# SELECTED TEXT
==============================

Rockford couple hope to knock socks off celebrity judges on ‘Shark Tank’

Tracie and Glen Burress will pitch their sockTABs product on the hit ABC show Friday

ROCKFORD — A Rockford couple will swim with celebrity tycoons on the ABC hit show “Shark Tank” on Friday while making a sales pitch that could take their business to the next level.

Tracie and Glen Burress have turned their solution to a vexing laundry problem into an entrepreneurial adventure. In June 2014, the husband-and-wife team won the $5,000 prize for the Stateline FastPitch Competition for local entrepreneurs with sockTABs, a product that’s similar in size to a cuff link and keeps socks together from the hamper to the washer to the dryer so that each one of your socks never loses its “sole” mate.

They flew to Los Angeles in June and taped an episode of “Shark Tank” in hopes of obtaining the financing needed to take sockTABs to the big time. The show has aspiring entrepreneurs pitch their ideas to a panel of accomplished businesspeople in hopes of winning an investment.

“We’re not allowed to talk about what happens on the episode until after it airs,” Tracie Burress said. “All I can say is that the show is called ‘Shark Tank’ for a reason.”

The Burresses have engaged a California company to manufacture their product, which already has a foot in the door at several local retailers. SockTABs are available in a variety of colors and sold in packs of 24 tabs for $9.99 at socktabs.com and at Crimson Ridge, 735 N. Perryville Road;Porch, 3065 N. Perryville Road; b jones Boutique, 1655 N. Alpine Road; and Tom Harmer Sporting Goods, 6550 E. Riverside Blvd.

==============================

# PROVIDED MATERIAL

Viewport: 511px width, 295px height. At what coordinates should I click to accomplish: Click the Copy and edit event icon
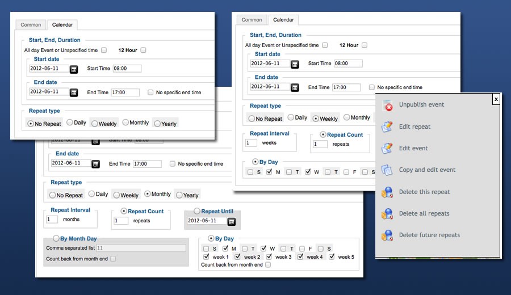tap(388, 170)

==============================

# PROBLEMS AND TASKS
- A) In the sockTABs article, what is the price of a pack of 24 tabs?
- B) Write the next few paragraphs of the sockTABs article, starting right after its final sentence.

# FINAL ANSWERS
- A) $9.99

- B)
Socks play more than a minor role in the city’s history. In 1873, Rockford businessman John Nelson revolutionized the way socks were made when he invented and patented a parallel row knitting machine capable of making a seamless sock. Years later, the beloved sock monkey doll was made from the company’s popular red-heeled socks.

The Burresses developed sockTABs with the help of Northern Illinois University’s EIGERlab, the Rockford-based business incubator at the NIU-Rockford Education Center, 8500 E. State St., where individuals involved in startups and existing businesses develop products and commercialize ideas and have access to design engineering and rapid prototyping services.

Anywhere from 100 to 200 people engage the EIGERlab every year to develop a business plan for their product, manufacture a prototype, finesse a marketing plan or seek advice on how to commercialize their entrepreneurial idea, said marketing coordinator Sherry Pritz.

“People come to EIGERlab from all over the Rockford area and from Wisconsin and Chicago to get help with their business ideas,” Pritz said. “We’re very excited for Tracie and Glen, no matter what happens on the show. Because just the exposure to millions of people who watch Shark Tank — how do you beat that?” Click here for the complete article and photos.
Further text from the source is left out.